Trautmann

Bereits 2006 mit Schwere Jungs bewies Marcus H. Rosenmüller (Wer früher stirbt ist länger tot, Beste Gegend), dass er ein Händchen für Filme über Sportler hat. Doch seinerzeit bewegte er sich zugleich im nahezu ausschließlich von ihm bedienten Genre des (unpeinlichen) bayerischen Heimatfilms. Bei Trautmann hingegen geht es globaler zu, auch weil es sich beim einzigen Dialekt, der zu hören ist, um Norddeutsch handelt!

Trautmann

Die Geschichte von Bert Trautmann ist ideal für einen Kinofilm. Der in der Nähe von Bremen geborene Trautmann ging als 17-jähriger freiwillig zur deutschen Wehrmacht. An der Ostfront wurde er mit dem Eisernen Kreuz ausgezeichnet und geriet in Frankreich in britische Kriegsgefangenschaft. Im Lager in der englischen Provinz entdeckte er beim Fußballspielen sein Talent als Torwart. Nach seiner Freilassung blieb er in Großbritannien und machte beim Verein Manchester City Karriere als Goalkeeper.

Trautmann

Kurz bevor Bert Trautmann 2013 verstarb, führte Marcus H. Rosenmüller ausführliche Gespräche mit dem von der Queen als Honorary Officer of the Most Excellent Order of the British Empire ausgezeichneten Sportler.
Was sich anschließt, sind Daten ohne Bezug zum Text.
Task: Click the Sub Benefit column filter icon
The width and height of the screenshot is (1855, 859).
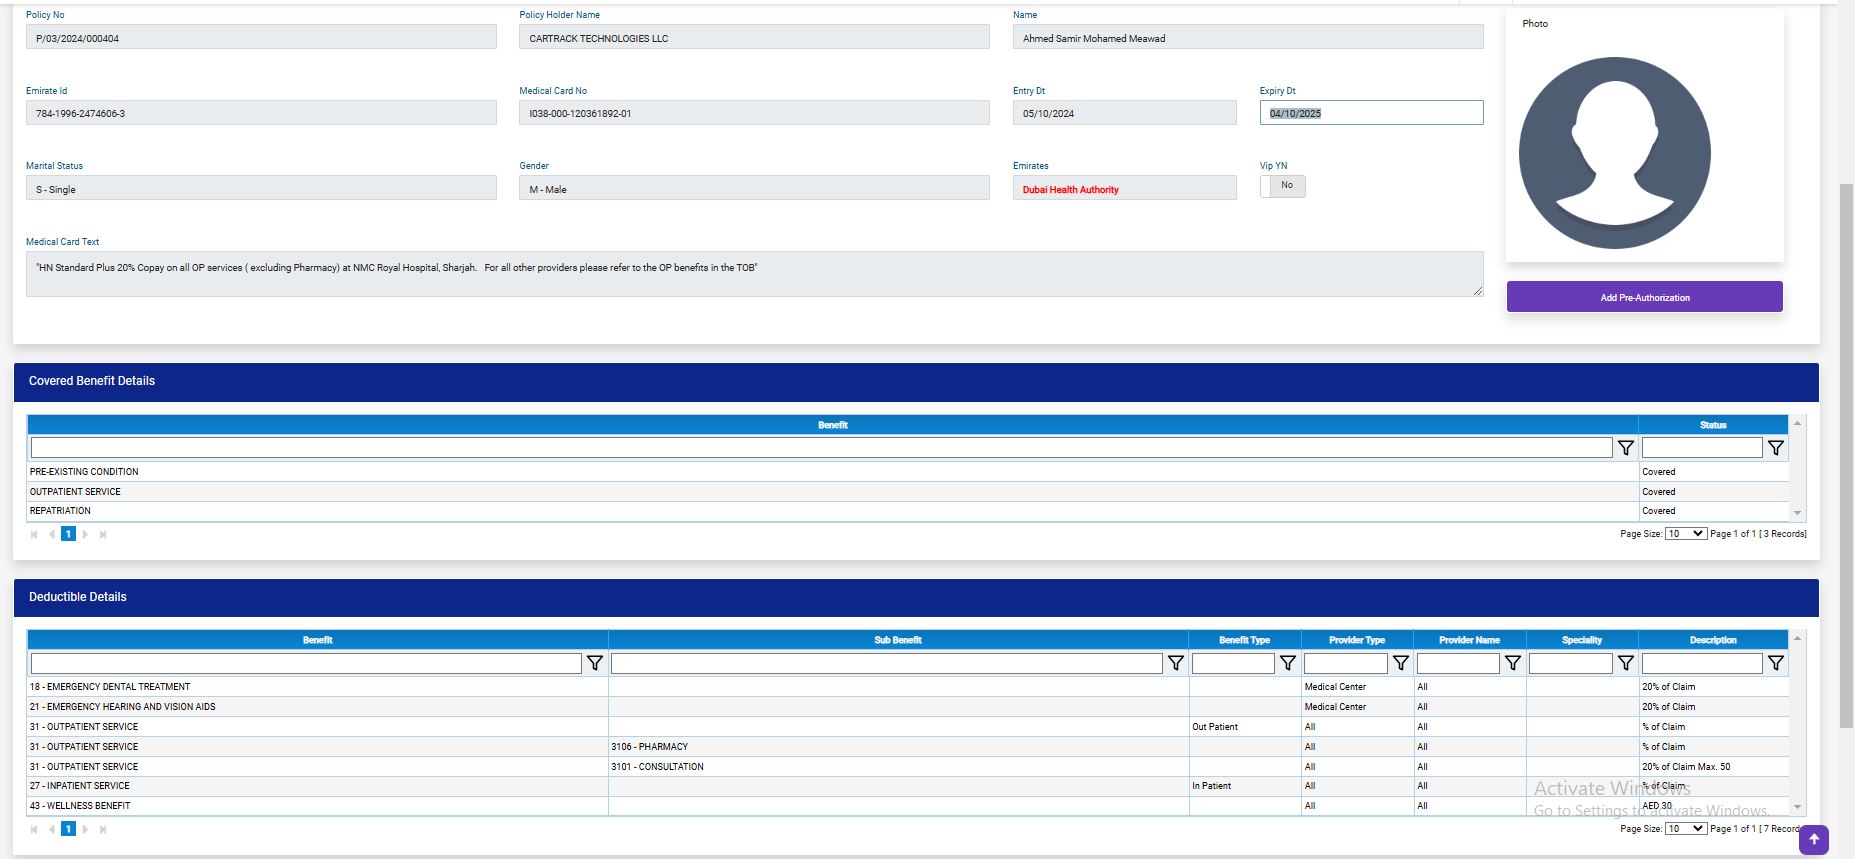Action: (1175, 663)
Für seine Verfilmung nahm sich Rosenmüller jedoch trotzdem allerlei Freiheiten. So wird nicht gezeigt, dass Trautmann am Ende des Zweiten Weltkriegs desertierte. Dass Trautmann bereits während seiner Kriegsgefangenschaft vom Leiter eines Provinzfußball-Verein kurz vor Fußballspielen heimlich aus dem Lager ins Tor geschmuggelt wurde, hat so nicht stattgefunden, ist jedoch ein guter Vorwand für humoristische Einlagen.

Trautmann

Auch die Lovestory zwischen Trautmann und der Tochter des kleinstädtischen Fußball-Clubs wurde kinomäßig idealisiert, auch durch einen Zeitsprung, der gerade dann stattfindet, als es am spannendsten wurde. Nah orientiert an tatsächlichen Ereignissen wird hingegen gezeigt, wie es in Manchester erhebliche Proteste dagegen gab, dass ein hochdekorierter, vermeintlicher Nazi vom dortigen Traditionsverein verpflichte wurde. Tatsächlich war es seinerzeit der aus Deutschland vertriebene Rabbiner von Manchester, der sich für Trautmann aussprach.

Trautmann

Gegen Ende des Films übertreibt es Rosenmüller ein wenig zu sehr mit einer auf unglaubwürdige Zufälle setzenden bedeutungsschweren Holzhammer-Dramaturgie. Doch insgesamt gelang Rosenmüller –  auch dank seiner sehr guten Hauptdarsteller David Kross (Krabat, Der Vorleser) und Freya Mavor – ein wohlüberlegt ausbalancierter Film.  Ähnlich gekonnt wie viele britische Produktionen bewegt sich Trautmann auf dem schmalen Grad zwischen Humor und Drama.